TASK PROMPT
Every line holding the string "computer" should be copied out of the listing.

((

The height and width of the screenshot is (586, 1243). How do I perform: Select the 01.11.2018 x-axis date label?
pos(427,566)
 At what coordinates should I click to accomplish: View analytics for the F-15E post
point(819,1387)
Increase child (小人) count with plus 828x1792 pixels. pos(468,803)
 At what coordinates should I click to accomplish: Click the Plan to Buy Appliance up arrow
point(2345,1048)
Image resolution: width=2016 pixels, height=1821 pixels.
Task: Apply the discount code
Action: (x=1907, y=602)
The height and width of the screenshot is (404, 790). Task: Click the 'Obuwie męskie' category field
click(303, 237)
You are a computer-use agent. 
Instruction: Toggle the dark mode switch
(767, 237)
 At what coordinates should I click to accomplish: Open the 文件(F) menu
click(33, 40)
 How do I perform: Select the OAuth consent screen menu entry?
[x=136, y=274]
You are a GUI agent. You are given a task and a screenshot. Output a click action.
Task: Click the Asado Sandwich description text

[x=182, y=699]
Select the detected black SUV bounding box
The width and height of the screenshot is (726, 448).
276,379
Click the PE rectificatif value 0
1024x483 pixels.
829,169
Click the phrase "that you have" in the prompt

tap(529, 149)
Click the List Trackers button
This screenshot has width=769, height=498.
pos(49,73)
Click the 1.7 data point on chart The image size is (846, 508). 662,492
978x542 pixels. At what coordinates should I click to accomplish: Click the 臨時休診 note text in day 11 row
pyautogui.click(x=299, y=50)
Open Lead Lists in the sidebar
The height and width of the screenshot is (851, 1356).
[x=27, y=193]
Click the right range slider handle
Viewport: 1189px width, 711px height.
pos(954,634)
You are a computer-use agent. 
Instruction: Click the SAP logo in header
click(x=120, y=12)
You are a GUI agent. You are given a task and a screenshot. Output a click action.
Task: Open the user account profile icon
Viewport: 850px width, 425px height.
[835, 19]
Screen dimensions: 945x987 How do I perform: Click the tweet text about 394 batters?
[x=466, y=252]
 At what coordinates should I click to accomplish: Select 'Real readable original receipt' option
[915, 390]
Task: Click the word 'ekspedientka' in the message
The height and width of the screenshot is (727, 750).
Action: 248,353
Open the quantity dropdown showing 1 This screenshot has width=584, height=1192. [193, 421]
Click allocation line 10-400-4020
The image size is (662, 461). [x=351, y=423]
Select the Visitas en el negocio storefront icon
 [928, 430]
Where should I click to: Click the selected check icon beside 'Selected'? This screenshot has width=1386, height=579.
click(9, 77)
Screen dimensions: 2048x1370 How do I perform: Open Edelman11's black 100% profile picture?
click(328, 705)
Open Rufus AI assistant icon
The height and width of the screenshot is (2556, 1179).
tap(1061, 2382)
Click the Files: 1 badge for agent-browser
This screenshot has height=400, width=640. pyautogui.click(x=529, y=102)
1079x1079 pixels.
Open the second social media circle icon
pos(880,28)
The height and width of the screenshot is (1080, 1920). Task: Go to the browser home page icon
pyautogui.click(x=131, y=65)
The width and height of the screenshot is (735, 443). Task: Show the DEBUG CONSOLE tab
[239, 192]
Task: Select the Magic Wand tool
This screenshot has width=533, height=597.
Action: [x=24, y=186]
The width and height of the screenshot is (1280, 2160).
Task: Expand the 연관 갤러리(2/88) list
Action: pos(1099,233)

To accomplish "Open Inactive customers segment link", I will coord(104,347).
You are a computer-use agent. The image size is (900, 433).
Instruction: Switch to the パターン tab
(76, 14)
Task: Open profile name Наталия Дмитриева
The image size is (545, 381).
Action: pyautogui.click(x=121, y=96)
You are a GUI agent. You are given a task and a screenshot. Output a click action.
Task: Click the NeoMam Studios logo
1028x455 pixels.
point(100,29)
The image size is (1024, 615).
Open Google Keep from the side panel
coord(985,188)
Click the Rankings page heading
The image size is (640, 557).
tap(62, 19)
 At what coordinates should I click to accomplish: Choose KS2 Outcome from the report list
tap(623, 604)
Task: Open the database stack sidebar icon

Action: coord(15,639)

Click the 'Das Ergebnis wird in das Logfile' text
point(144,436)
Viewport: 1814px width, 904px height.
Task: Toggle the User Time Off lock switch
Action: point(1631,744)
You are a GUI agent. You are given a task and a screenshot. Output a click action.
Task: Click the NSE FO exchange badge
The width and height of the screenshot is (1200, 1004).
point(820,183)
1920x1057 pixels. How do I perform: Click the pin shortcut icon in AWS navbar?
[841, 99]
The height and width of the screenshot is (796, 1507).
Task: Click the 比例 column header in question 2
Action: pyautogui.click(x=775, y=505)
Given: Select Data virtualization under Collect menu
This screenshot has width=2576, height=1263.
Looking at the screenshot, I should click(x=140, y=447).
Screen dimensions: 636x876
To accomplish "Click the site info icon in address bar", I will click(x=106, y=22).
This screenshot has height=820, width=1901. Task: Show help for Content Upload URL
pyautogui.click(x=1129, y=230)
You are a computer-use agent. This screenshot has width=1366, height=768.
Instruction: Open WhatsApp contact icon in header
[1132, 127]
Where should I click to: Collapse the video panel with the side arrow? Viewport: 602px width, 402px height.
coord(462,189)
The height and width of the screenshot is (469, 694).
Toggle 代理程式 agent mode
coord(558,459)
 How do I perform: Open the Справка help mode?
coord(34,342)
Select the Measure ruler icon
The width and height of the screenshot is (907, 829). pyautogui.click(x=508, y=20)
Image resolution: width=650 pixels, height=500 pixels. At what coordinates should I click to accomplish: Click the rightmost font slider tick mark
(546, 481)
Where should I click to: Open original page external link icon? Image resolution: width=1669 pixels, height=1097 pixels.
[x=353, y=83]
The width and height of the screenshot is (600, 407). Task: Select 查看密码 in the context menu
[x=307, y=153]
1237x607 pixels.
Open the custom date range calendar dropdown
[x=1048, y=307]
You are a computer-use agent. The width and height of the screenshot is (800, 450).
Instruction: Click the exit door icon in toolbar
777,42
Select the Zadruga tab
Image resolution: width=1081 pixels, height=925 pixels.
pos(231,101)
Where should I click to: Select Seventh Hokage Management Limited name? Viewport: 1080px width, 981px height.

))

TASK ANSWER
You are a computer-use agent. 
You are a computer-use agent. 
You are a computer-use agent. The image size is (900, 433).
You are a computer-use agent. This screenshot has width=1366, height=768.
You are a computer-use agent. The width and height of the screenshot is (800, 450).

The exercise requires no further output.